Kickstarting in 2018, Acid Salt began as a one-off exhibition. Wanting to create an exhibition where viewers would leave “not just remembering the artwork, but the whole physical and emotional sense,” Angela purposefully reached out to collaborators purely for their “associative thinking and intuitive curation”. In this search she first found Hedwich Rooks, a polymorphic artist who aims to “sharpen the eco-psychological and collective consciousness”, largely through sculptural installations and photography – “Literally a muse” as Angela puts it. Hedwich then led Angela to Acid Salt’s third exhibiter Jan Johan Draaistra, an art director, graphic designer and artist currently studying an MA in non-linear narrative. In turn creating “the most magical, intuitive and efficient collaboration”, the trio hoped to embed the feeling their collective work evoked further as “the energy all three of us felt that evening of the event seemed to live a life of its own and never really left ours,” says Angela. Always saying they must meet again, it wasn’t until life became a little quieter in 2020 that the group were fully able to, creating Acid Salt the collective across Amsterdam, Norway and Belgium as a growing community.

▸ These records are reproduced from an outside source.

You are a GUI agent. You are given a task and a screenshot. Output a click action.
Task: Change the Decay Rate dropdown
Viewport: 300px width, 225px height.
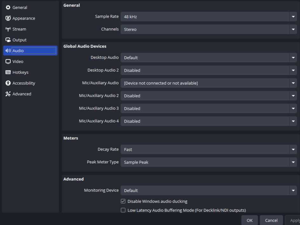tap(208, 149)
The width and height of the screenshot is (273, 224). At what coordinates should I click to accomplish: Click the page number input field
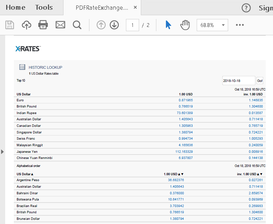click(x=133, y=25)
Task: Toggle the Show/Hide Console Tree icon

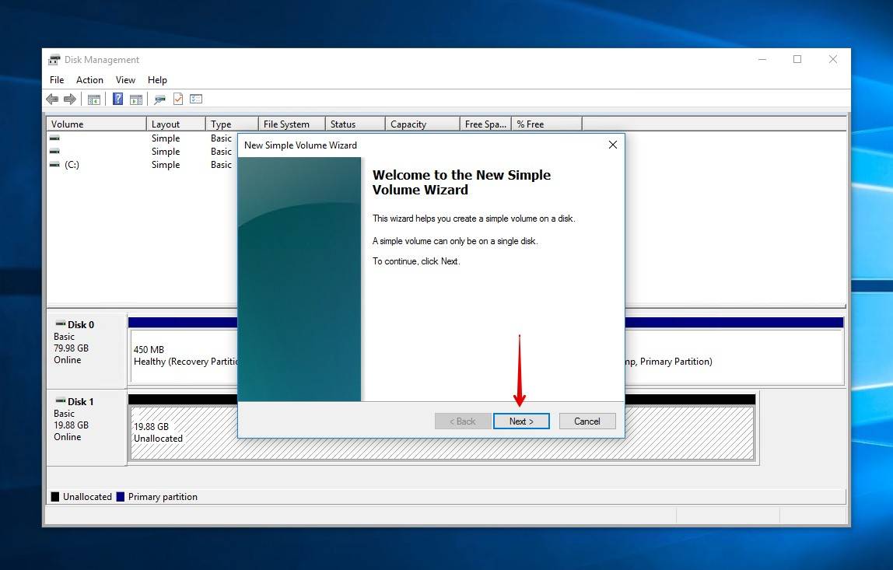Action: (94, 99)
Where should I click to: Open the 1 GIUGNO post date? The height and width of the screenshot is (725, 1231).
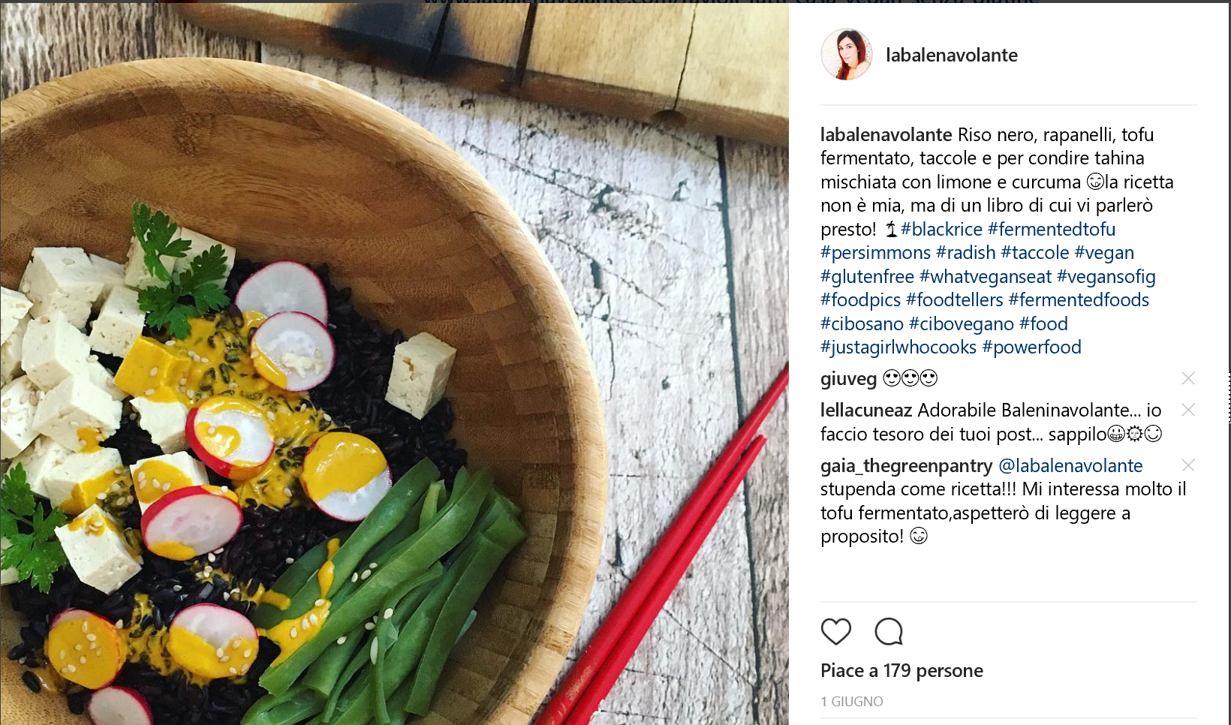(851, 702)
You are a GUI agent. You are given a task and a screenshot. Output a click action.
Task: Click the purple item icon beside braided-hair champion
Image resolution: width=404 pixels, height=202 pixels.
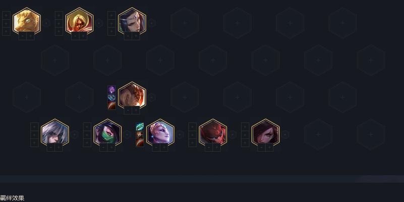[111, 89]
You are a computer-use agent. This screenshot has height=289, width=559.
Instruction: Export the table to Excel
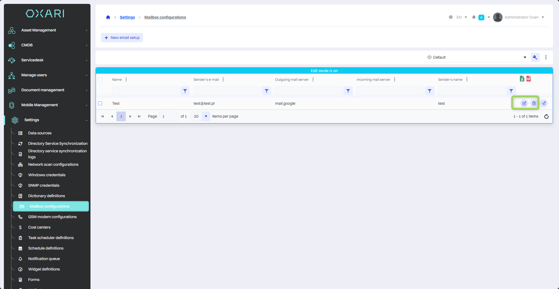(522, 79)
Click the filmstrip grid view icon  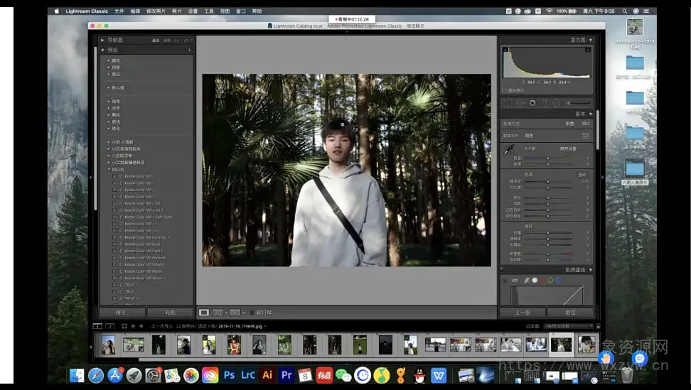tap(124, 326)
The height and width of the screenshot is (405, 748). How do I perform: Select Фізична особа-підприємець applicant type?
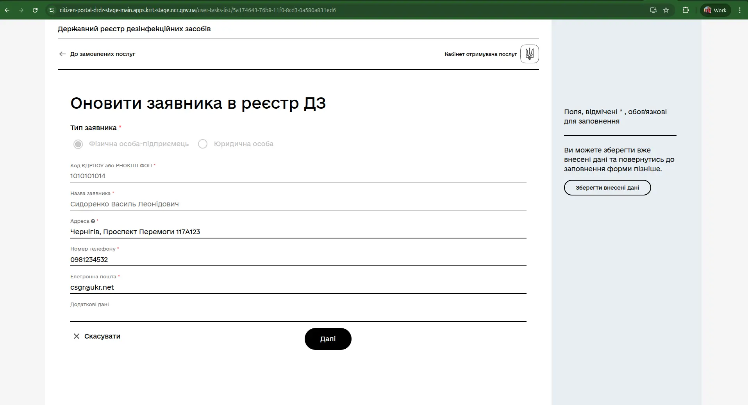click(x=78, y=144)
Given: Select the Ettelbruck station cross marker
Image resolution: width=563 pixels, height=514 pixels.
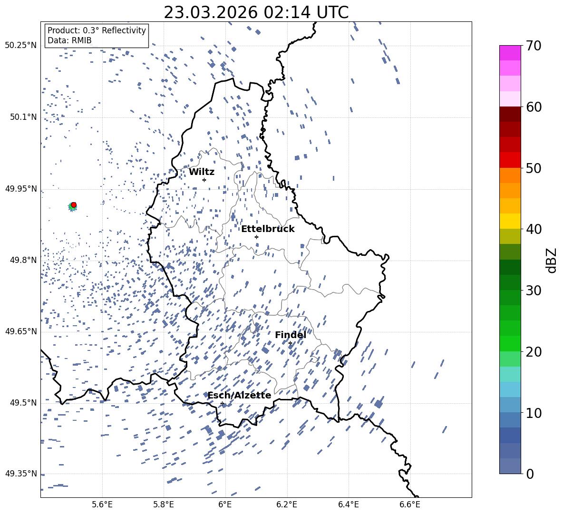Looking at the screenshot, I should point(256,237).
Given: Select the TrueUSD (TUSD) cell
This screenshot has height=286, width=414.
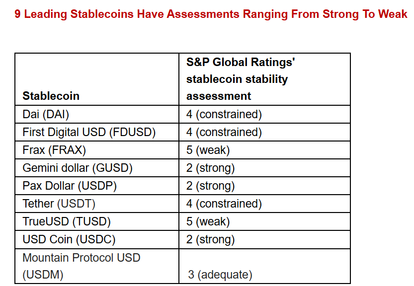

In its boundary-pushing and discipline-merging work, neo-aesthetic collective Acid Salt creates not 360-degree experiences but, in its own words, “370-degree experiences”. Initiated by a group of creatives looking to push the ways in which we perceive art with all our senses, projects and pieces by the group are sensory artworks specifically curated to uplift one another. There is no specific style or approach, but instead a consistent want to combine strong and soft elements and “reach for shared sensory electricity”, explains founding member Angela Donskaia of the collective’s creative aims.